Buyers have the choice of two petrol engines – an 89bhp 1.2 and a 99bhp 1.3 (badged 1.4) – plus a hybrid. All offer acceptable performance given the type of driving Jazz buyers will mainly be doing. A CVT automatic gearbox is standard on the hybrid and an option on the 1.4, but it does slow things down a bit.
The Jazz’s ride is reasonably settled at town speeds, and although the payoff is a slightly bouncy feel on faster roads, the overall balance is still pretty good. The steering is easy-peasy light for parking, but vague and slow-witted on winding routes, and that undermines the driver’s confidence.

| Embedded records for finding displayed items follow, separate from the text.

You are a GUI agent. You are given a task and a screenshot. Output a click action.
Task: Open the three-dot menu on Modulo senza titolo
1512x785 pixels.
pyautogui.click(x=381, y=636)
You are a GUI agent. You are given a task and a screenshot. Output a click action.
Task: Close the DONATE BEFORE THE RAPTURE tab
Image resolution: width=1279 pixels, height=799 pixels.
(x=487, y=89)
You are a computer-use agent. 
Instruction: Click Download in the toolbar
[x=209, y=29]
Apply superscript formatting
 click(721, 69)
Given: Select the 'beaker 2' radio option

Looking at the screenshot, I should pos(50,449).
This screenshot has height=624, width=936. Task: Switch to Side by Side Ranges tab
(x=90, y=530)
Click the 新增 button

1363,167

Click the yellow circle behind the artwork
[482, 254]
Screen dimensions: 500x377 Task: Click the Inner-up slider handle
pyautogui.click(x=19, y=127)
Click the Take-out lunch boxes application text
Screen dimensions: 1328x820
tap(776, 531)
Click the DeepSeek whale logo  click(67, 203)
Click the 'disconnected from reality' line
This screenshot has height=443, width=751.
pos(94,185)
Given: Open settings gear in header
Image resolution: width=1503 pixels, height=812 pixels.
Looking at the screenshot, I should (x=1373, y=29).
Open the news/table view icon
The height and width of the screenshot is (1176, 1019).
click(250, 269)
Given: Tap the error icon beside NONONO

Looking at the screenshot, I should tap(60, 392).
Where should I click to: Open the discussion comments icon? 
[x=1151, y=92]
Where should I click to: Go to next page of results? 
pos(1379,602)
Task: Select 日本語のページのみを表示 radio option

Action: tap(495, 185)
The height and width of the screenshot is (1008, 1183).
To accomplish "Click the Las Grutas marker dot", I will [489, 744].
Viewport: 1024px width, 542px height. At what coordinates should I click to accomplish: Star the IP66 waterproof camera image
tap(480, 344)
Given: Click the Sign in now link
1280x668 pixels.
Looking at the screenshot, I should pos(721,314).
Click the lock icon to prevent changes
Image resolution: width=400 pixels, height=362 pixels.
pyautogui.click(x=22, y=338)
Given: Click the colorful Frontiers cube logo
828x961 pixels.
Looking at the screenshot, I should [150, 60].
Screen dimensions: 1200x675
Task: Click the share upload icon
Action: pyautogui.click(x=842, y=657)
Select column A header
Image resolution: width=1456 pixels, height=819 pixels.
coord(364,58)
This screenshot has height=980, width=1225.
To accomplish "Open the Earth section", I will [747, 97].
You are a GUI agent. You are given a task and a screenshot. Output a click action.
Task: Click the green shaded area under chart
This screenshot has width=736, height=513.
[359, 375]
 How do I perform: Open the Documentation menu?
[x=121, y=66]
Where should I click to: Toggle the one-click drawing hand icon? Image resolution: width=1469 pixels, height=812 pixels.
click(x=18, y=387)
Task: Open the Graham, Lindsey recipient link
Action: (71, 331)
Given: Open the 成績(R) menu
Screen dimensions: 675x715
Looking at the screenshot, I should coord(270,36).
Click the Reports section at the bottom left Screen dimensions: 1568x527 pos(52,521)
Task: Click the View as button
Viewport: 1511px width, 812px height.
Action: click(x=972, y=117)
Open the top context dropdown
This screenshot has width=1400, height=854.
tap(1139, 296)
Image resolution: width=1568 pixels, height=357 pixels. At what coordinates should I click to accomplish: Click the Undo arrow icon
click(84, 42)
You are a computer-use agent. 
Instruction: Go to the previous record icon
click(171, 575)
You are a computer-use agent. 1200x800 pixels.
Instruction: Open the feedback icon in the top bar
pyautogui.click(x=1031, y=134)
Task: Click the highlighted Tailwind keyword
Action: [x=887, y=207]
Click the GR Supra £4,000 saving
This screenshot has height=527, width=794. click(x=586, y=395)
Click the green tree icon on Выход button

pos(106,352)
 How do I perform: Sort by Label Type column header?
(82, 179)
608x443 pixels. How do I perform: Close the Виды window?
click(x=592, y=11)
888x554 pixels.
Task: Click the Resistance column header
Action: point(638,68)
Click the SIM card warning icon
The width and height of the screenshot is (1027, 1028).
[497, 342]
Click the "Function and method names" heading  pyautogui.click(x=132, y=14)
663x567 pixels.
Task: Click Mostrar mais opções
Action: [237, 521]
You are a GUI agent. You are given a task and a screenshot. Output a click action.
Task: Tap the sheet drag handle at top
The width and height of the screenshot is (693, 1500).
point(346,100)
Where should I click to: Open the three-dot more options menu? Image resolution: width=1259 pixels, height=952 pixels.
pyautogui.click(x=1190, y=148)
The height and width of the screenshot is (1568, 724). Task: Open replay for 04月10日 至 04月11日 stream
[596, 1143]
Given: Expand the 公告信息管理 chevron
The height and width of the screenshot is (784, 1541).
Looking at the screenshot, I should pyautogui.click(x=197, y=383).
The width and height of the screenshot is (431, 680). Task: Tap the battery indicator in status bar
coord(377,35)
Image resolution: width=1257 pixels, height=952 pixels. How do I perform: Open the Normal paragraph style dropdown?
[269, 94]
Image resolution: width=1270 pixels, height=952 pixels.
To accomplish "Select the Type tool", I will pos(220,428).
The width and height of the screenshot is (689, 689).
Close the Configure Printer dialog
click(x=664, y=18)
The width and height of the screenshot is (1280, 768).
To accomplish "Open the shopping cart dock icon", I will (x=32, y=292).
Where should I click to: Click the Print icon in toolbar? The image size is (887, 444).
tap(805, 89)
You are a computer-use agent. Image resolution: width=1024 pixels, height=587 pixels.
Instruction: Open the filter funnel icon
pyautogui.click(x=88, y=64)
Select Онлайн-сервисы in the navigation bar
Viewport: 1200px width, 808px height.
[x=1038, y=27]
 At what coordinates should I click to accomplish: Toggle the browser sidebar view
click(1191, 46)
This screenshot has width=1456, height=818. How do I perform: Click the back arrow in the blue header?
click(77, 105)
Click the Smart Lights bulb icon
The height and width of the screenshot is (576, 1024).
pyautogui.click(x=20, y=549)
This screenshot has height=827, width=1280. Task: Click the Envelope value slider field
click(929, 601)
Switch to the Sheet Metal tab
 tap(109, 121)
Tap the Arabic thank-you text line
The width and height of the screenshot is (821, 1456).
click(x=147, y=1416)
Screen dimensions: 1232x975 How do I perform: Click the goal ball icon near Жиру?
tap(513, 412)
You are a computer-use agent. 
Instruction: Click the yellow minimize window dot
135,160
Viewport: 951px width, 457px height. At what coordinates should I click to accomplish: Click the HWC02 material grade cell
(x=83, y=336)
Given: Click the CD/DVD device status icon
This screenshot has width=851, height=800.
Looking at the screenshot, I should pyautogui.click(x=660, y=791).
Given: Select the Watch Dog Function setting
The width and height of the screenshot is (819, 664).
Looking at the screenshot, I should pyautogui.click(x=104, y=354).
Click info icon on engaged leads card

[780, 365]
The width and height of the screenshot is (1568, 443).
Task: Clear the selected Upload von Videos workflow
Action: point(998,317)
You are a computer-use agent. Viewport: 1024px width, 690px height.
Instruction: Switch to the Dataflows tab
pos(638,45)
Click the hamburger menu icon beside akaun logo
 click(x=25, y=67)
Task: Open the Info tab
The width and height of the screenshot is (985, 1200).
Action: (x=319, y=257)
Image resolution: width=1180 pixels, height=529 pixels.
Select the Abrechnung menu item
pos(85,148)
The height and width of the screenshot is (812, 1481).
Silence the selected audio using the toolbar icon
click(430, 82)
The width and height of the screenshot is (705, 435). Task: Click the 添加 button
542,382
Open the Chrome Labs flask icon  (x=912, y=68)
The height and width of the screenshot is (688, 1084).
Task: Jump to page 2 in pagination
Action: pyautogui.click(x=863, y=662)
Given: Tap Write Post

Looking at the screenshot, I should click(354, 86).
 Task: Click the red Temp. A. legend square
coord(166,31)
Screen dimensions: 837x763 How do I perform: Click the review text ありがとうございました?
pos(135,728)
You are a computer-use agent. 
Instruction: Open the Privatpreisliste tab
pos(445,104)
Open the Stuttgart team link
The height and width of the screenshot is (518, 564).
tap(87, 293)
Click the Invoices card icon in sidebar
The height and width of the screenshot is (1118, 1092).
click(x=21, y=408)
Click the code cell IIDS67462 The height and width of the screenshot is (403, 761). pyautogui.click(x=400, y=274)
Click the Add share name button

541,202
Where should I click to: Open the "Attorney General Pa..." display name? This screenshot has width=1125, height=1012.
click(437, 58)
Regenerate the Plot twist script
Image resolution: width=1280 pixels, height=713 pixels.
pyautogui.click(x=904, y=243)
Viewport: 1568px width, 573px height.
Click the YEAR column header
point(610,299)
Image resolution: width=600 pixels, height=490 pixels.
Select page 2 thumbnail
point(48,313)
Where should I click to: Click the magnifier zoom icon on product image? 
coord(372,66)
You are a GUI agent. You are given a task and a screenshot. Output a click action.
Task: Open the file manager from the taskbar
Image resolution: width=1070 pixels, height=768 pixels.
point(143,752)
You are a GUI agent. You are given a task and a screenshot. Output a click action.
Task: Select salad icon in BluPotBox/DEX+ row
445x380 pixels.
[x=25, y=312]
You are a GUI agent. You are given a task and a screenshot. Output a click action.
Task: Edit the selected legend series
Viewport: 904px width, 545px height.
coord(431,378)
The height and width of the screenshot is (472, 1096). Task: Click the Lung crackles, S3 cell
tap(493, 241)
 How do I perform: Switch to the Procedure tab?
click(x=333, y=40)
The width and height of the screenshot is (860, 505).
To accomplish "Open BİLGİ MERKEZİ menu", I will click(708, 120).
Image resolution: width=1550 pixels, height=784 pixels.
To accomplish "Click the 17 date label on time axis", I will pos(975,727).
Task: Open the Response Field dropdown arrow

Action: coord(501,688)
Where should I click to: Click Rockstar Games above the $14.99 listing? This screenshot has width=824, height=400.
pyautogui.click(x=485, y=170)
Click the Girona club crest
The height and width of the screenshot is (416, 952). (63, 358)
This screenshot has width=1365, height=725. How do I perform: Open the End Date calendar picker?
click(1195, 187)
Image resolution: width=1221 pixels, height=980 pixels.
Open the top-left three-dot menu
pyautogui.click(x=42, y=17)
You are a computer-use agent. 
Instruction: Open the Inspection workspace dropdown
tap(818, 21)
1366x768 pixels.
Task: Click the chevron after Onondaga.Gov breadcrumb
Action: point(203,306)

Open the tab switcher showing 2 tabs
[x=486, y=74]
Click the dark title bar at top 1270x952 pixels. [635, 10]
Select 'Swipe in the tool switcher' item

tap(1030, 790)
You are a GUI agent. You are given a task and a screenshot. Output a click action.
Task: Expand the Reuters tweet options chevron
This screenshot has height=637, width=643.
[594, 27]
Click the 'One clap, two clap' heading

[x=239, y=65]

The Jazz's engines are smooth, but if you’re after the quiet life, the car is best avoided. Far too much wind noise and road noise make their way into the cabin, and this gets worse the faster you go. CVT versions (including the hybrid) make an almighty racket when you accelerate quickly.
Every model averages more than 50mpg and all of the engine/gearbox combinations emit between 104- and 129g/km of CO2. The hybrid model boasts the best economy of 62.8mpg, but is very expensive to buy. Strong second-hand values help compensate for the high list prices.
A mixed bag here. Most of the interior plastics are hard and scratchy, and they scuff easily. However, the Jazz has finished top of the supermini class in our JD Power customer satisfaction survey for the past nine years, so it should prove very reliable.
The Jazz scored five stars in Euro NCAP crash tests and every model comes with six airbags and active anti-whiplash head restraints, as well as Honda's Vehicle Stability Assist system. Deadlocks, a visible VIN and a fully integrated stereo ensure that security is competitive.
The driver’s seat can be cranked up and down, but the windscreen pillars cut across your line of sight. The dash layout is more impressive, with everything controlled using chunky buttons and knobs. Only the bland design and the poorly placed switches for the electric door mirrors let it down.
Retractable headrests mean you can move the Jazz's double-folding rear seats (the backrests go down or the cushions come up) one-handed. The masterpiece, though, is the boot, which has a multi-functional parcel shelf that can be stashed vertically or horizontally in four different ways to hold any load in place.
The Jazz provides decent levels of standard equipment, which compensates for comparatively high prices. The one exception is the entry-level hybrid model which, given its lofty price, we’d expect to have more standard equipment.